• Work item
For the word "badge", work out how many lines in the records below contain it and state that count alone.

*** Opening of Materials provided ***

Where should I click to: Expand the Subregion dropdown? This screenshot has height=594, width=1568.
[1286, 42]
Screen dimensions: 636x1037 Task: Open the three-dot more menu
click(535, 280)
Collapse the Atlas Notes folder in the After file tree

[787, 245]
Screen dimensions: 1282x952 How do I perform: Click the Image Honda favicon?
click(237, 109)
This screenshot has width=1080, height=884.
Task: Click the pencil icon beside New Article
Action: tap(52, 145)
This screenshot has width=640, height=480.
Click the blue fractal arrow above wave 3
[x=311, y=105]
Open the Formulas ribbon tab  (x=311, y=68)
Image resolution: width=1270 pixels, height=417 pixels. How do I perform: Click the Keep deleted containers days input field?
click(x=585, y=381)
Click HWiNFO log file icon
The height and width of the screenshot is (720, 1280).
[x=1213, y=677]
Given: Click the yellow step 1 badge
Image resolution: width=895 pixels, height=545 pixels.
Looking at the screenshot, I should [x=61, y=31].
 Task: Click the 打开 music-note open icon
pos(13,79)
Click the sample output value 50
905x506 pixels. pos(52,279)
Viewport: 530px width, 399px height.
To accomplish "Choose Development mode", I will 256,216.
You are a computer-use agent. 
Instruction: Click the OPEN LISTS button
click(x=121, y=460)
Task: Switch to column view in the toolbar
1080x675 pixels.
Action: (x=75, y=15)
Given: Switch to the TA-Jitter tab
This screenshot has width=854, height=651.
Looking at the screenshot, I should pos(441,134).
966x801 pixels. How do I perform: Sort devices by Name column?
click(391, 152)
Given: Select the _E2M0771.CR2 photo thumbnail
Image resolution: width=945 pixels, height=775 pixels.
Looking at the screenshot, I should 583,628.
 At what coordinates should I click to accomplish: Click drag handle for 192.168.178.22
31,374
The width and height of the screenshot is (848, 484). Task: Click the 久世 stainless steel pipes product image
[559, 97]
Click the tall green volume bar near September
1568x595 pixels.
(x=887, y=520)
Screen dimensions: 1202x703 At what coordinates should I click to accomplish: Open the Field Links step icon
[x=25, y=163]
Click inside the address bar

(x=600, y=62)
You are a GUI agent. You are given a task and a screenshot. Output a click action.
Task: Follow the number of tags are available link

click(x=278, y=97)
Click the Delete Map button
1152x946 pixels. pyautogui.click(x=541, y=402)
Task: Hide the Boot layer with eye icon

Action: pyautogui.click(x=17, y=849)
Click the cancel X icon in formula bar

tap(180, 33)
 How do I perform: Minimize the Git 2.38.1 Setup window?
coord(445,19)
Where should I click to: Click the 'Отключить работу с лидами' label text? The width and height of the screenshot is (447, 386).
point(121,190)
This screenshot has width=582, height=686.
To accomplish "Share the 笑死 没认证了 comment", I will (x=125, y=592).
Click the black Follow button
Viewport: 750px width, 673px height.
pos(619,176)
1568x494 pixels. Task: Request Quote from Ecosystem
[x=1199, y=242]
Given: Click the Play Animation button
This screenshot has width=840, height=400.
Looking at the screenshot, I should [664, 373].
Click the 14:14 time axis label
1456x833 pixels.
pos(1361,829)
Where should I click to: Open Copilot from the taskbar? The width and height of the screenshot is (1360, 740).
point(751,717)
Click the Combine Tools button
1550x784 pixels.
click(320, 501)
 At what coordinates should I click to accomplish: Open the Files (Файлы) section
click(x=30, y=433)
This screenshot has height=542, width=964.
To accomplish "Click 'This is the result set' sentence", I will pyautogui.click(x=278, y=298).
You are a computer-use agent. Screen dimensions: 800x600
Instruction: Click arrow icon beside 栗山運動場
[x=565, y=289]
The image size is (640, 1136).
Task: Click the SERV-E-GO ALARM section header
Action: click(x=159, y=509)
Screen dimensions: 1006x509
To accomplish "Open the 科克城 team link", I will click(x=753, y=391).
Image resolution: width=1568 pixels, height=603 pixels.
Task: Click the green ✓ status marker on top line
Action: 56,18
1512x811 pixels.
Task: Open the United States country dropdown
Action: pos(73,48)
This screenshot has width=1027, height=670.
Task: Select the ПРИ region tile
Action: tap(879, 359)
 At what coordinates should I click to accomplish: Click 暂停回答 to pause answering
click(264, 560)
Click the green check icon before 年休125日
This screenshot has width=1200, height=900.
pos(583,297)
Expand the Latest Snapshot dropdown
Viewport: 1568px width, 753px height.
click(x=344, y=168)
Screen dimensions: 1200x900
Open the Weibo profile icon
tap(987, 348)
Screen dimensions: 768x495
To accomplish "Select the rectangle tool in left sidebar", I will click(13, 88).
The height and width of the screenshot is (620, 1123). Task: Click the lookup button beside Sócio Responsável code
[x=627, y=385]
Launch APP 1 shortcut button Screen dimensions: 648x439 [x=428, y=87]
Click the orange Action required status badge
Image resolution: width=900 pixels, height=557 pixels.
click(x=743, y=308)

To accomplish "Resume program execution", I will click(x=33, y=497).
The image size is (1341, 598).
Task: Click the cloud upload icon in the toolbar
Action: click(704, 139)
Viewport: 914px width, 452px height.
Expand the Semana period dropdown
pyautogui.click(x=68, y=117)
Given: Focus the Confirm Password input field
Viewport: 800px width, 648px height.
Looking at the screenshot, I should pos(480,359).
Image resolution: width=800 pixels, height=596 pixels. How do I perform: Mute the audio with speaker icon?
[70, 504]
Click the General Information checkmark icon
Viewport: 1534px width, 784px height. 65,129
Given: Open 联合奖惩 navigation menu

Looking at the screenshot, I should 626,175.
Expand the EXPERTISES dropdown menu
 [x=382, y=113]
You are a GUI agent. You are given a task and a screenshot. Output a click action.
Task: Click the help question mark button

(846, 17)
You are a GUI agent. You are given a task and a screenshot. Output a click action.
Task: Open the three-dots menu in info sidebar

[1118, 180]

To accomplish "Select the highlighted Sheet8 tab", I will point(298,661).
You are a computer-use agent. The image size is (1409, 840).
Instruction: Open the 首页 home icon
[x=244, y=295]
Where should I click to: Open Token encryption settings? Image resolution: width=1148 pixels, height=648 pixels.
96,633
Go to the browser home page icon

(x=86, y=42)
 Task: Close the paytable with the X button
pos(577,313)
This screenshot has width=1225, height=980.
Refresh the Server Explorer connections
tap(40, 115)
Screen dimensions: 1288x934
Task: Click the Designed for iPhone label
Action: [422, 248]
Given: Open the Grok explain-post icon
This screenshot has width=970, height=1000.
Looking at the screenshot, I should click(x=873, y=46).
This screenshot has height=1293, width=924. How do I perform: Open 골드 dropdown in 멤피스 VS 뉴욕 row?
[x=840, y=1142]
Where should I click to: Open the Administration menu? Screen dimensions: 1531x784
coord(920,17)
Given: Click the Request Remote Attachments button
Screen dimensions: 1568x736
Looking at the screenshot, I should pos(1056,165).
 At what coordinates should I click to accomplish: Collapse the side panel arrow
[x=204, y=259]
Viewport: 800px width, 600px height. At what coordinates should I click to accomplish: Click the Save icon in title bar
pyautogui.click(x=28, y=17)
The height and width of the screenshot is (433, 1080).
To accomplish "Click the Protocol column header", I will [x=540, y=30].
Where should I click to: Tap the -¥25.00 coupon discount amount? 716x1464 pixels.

*** Close of Materials provided ***

• Answer area
2